Across seven decades as a working reporter and over 10,000 columns filed, journalist Murray Kempton’s approach, from the ‘50s to his death in 1997, was always the same: stick up for the people and do so with uncommon style and grace. The winner of a Pulitzer Prize and a National Book Award, he reported for the New York Post, the New Republic, Newsday, and the New York Review of Books – among other publications – and was credited, by David Halberstam, for pioneering the genre of New Journalism.
Kempton elevated the art of reporting as both a stylist and a moralist, matching his attentiveness to wit and irony with what one critic called “a compassion that is sometimes unruly.” The scion of an aristocratic Southern family who rejected his staid upbringing to become a radical socialist, he was an eloquent defender of American communists during the McCarthy era and one of the first white reporters to make the Civil Rights Movement into a beat. And he was an indelible New York character, traveling across Manhattan by bike, even as an old man, a Walkman around his neck.
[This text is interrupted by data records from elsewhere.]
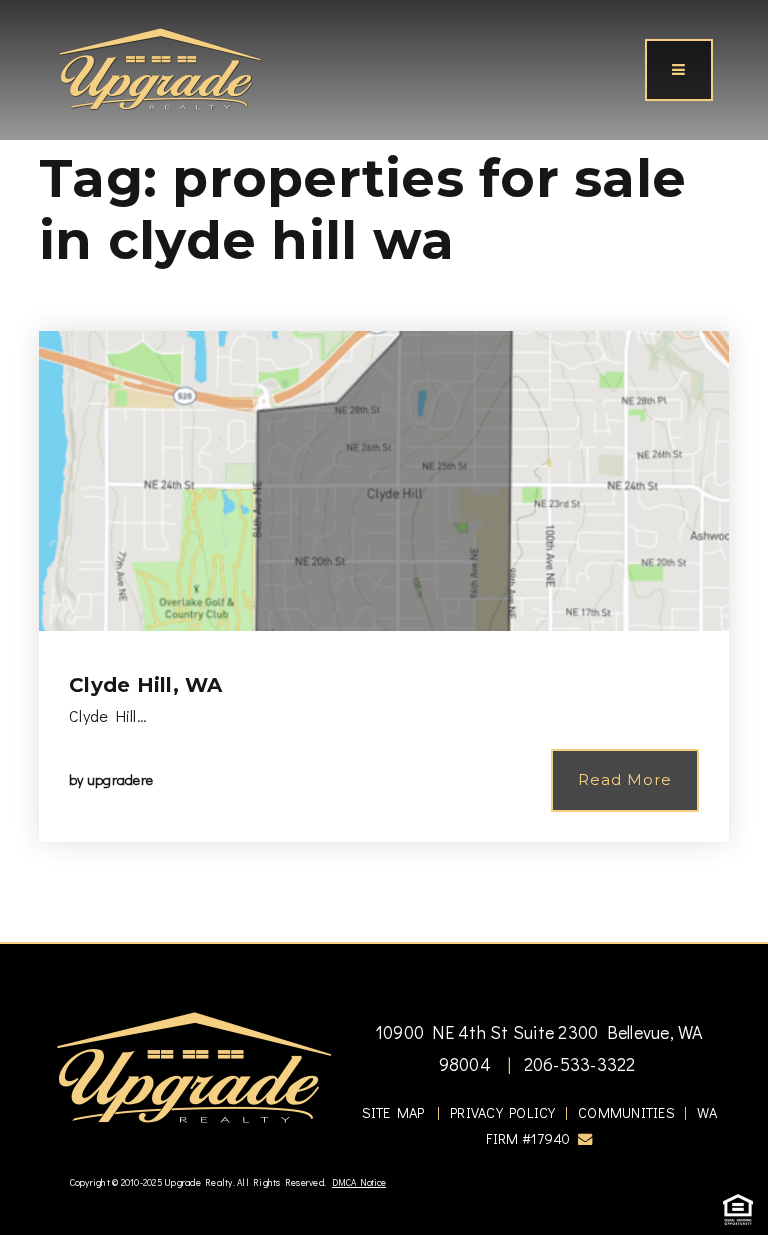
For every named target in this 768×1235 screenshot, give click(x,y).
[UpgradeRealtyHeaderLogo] (194, 1066)
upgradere (120, 779)
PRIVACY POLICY (503, 1112)
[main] (384, 471)
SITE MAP (393, 1112)
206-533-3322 (577, 1064)
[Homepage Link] (160, 67)
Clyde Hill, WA (146, 685)
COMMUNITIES (626, 1112)
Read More (625, 779)
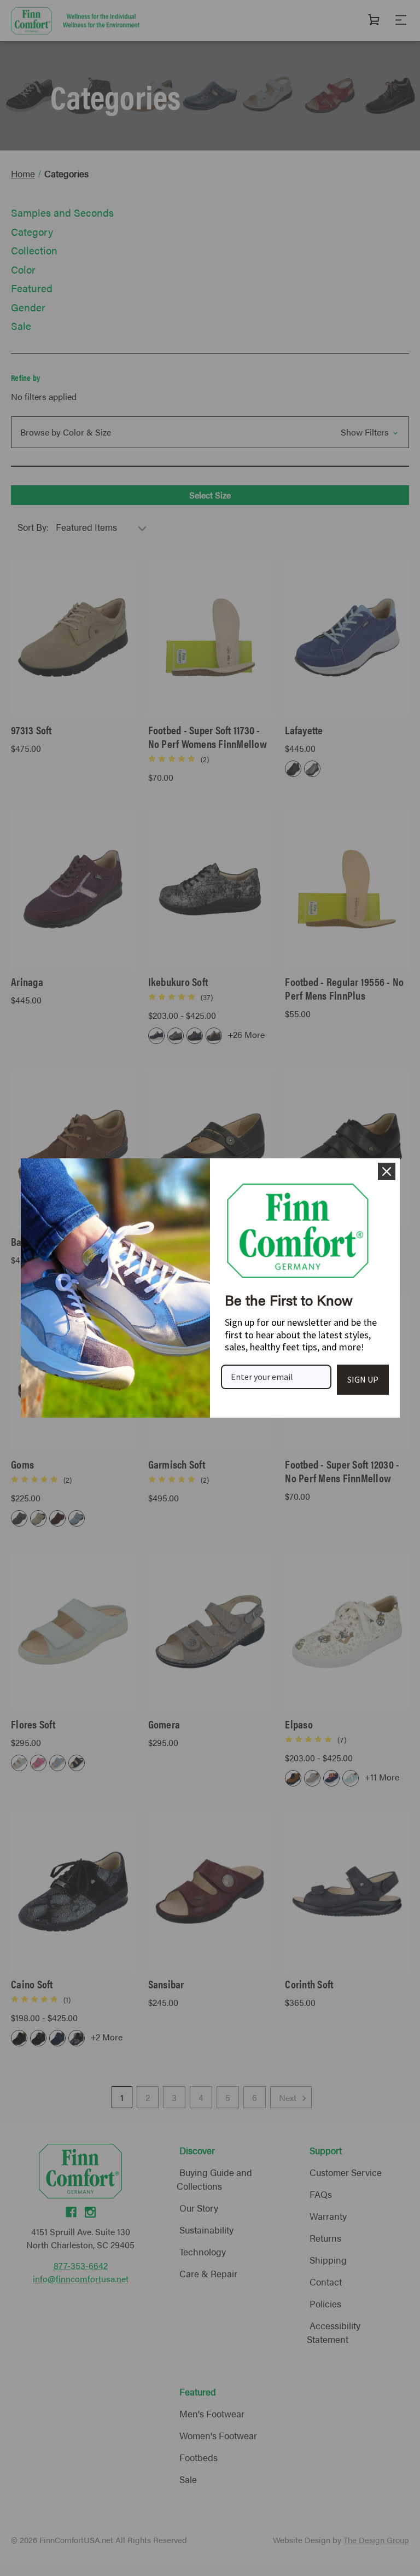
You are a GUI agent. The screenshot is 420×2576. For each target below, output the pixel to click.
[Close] (387, 1171)
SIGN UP (362, 1379)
The Little Piece of the World That We Know: Selected Writings of Murray Kempton is the first collection of Kempton’s writing to appear in over a quarter-century. In collecting these pieces, historian Andrew Holter, with the collaboration of Kempton’s estate and the family of Barbara Epstein, his longtime companion, blows the dust off an illustrious body of work. The book puts one of the most revered, if too long unsung, American nonfiction writers of the 20th century into conversation with controversies of the 21st that he anticipated. These include the ascendancy of Donald Trump, whom Kempton took seriously in the 1980s; the reckoning of the Black Lives Matter movement; the disappearance of daily newspapers; and the crises of homelessness and mass incarceration.
Especially among reporters themselves, Kempton’s name is invoked with the kind of reverence reserved not merely for a master of the craft but for one of the profession’s virtuoso stylists and a paragon of journalistic integrity.